The GPU availability endpoint returns a paginated response with a list of available GPU configurations and the total count. Here is an example of the JSON response you might receive:
Example response
{
  "items": [
    {
      "cloudId": "NVIDIA H100 PCIe",
      "gpuType": "H100_80GB",
      "socket": "PCIe",
      "provider": "runpod",
      "region": "united_states",
      "dataCenter": "US-KS-2",
      "country": "US",
      "gpuCount": 1,
      "gpuMemory": 80,
      "disk": {
        "minCount": 80,
        "defaultCount": 80,
        "maxCount": 1000,
        "pricePerUnit": 0.00014,
        "step": 1,
        "defaultIncludedInPrice": false,
        "additionalInfo": null
      },
      "vcpu": {
        "defaultCount": 16
      },
      "memory": {
        "defaultCount": 251
      },
      "internetSpeed": null,
      "interconnect": null,
      "interconnectType": null,
      "provisioningTime": null,
      "stockStatus": "Low",
      "security": "secure_cloud",
      "prices": {
        "onDemand": 2.69,
        "communityPrice": null,
        "isVariable": false,
        "currency": "USD"
      },
      "images": [
        "ubuntu_22_cuda_12",
        "cuda_12_1_pytorch_2_2",
        "cuda_11_8_pytorch_2_1",
        "stable_diffusion",
        "flux",
        "axolotl",
        "bittensor",
        "vllm_llama_8b",
        "vllm_llama_70b",
        "vllm_llama_405b"
      ],
      "isSpot": null,
      "prepaidTime": null
    }
  ],
  "totalCount": 247
}
For a full breakdown of the response schema, see the Get Gpu Availability Endpoint documentation

Response Structure

items

An array containing the GPU availability records for the current page. Each item represents a unique GPU configuration from a provider.

totalCount

The total number of GPU configurations matching your filters across all pages. For example, if totalCount is 247 and page_size is 100, you know there are 3 pages total. Let’s walk through the most important fields in each GPU availability item:

provider

Indicates the company or platform providing the GPU. You may encounter multiple offers from the same provider.

cloudId

A unique identifier provided by the GPU provider. This value is required if you plan to provision the GPU through our provisioning API.

region

The geographic region where the GPU is located (e.g., united_states, europe_west). This helps you select resources closer to your users.

dataCenter

Optional but necessary if present in the response. If the provider operates multiple datacenters with the same cloudId, you must specify which data center to use when provisioning the GPU.

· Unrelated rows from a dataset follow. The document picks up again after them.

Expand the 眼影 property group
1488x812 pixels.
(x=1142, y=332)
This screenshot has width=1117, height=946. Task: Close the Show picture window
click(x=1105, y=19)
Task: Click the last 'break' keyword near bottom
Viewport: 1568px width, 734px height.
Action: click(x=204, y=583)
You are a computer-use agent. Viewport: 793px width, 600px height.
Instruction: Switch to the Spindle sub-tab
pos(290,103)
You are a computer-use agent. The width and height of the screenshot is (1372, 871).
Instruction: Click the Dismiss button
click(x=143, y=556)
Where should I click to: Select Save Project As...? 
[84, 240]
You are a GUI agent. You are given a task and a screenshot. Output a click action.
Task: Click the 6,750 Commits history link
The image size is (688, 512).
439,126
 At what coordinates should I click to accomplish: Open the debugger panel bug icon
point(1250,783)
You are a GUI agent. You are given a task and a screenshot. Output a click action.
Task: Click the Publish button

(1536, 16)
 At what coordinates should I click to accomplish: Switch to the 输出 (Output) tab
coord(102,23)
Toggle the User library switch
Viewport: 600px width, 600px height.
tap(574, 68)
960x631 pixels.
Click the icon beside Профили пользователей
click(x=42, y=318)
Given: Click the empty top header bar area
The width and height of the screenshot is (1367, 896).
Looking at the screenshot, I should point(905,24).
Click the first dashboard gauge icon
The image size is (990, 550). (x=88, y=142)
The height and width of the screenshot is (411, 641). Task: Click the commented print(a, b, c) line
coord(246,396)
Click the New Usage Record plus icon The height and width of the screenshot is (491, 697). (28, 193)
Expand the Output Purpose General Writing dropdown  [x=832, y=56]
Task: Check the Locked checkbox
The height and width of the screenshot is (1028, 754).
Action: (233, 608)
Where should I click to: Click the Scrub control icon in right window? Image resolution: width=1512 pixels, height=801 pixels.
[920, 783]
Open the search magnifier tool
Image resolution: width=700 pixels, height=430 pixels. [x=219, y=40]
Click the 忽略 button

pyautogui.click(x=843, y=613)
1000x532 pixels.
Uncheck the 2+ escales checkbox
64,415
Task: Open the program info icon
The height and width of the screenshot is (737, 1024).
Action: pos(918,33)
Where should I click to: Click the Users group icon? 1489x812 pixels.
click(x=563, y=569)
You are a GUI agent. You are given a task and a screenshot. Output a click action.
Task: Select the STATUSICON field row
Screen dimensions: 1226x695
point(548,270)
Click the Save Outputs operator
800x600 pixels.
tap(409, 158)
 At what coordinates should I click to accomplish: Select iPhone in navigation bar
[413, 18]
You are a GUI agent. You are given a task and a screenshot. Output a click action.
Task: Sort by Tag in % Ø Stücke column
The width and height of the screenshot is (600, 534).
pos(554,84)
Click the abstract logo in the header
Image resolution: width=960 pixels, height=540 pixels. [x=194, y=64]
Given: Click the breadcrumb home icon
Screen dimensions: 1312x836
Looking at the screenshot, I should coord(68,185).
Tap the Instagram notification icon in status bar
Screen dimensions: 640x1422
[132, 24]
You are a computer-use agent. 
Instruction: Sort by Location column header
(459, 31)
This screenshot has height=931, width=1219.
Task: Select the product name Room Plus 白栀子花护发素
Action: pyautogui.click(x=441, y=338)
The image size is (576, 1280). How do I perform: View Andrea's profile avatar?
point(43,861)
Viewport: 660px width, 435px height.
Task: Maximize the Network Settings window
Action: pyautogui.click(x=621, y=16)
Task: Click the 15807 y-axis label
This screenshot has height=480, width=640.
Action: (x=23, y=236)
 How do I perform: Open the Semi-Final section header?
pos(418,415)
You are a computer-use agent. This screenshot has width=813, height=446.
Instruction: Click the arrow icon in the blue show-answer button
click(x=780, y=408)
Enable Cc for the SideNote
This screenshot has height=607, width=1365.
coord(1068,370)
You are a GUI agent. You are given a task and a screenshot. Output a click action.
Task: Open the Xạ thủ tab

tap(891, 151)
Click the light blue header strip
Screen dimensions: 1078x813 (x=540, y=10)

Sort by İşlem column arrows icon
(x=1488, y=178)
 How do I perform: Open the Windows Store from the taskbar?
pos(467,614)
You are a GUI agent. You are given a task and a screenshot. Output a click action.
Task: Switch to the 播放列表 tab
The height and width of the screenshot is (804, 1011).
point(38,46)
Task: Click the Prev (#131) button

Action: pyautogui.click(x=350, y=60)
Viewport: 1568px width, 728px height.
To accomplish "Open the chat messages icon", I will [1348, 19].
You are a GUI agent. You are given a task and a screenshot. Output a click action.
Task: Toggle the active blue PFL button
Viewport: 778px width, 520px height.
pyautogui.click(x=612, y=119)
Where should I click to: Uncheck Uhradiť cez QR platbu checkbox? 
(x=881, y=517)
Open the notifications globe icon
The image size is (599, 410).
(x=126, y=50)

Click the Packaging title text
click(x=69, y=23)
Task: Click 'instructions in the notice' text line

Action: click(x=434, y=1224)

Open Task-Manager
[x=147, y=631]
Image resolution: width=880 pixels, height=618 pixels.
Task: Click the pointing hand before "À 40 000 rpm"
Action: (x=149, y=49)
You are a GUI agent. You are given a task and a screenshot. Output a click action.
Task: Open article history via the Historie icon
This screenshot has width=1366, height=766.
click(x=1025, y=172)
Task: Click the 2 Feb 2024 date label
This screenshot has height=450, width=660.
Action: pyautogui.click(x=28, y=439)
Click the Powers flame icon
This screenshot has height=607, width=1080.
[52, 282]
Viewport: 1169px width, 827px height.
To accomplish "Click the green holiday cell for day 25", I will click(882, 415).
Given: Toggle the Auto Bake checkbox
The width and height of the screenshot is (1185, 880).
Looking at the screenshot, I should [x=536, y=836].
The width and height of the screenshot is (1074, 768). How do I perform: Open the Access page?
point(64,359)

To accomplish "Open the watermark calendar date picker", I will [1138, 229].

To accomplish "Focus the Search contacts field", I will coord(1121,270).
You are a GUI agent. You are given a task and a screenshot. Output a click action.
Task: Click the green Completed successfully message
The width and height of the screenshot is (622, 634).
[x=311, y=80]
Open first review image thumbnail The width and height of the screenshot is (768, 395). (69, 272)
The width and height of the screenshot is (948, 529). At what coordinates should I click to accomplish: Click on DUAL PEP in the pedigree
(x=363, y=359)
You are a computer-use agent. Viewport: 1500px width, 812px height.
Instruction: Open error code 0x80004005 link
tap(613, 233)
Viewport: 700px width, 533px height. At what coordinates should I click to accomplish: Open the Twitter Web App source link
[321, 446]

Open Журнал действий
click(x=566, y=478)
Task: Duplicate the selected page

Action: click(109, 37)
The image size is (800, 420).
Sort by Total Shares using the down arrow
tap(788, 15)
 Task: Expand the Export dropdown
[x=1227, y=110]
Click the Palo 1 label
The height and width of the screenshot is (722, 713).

Resource Specifications: disk, sharedDisk, vcpu, memory

Each resource field contains detailed specification information with the following attributes:
  • minCount: Minimum allowed value for this resource
  • maxCount: Maximum allowed value for this resource
  • defaultCount: Default value provided by the provider
  • pricePerUnit: Cost per unit per hour (if customizable)
  • step: Increment step for adjusting the value
  • defaultIncludedInPrice: Whether the default value is included in the base price
  • additionalInfo: Extra information about pricing or constraints
disk: Instance-local disk storage in GB. This storage is attached to your GPU instance. vcpu: Number of virtual CPUs allocated to the instance. memory: RAM size available in GB.

Cost Calculation Example

In the example above, your server will include 16 vCPUs and 251GB of RAM, with customizable disk space. If the disk space is adjustable, its cost is calculated separately from the prices property. Here’s an example breakdown of total costs:
GPU cost: $2.69
vcpu cost: $0.00
memory cost: $0.00
disk cost: $0.0112 (80 units * $0.00014)

Total cost: $2.7012
The total cost varies based on the disk space that you send to the provisioning API. The value can range between minCount and maxCount adjustable by step and you’ll pay pricePerUnit/hr for every unit you want to use. Some providers offer predefined server configurations, with the defaultIncludedInPrice set to true. This means the defaultCount is included in the base price, but any changes (even reductions) will incur additional charges.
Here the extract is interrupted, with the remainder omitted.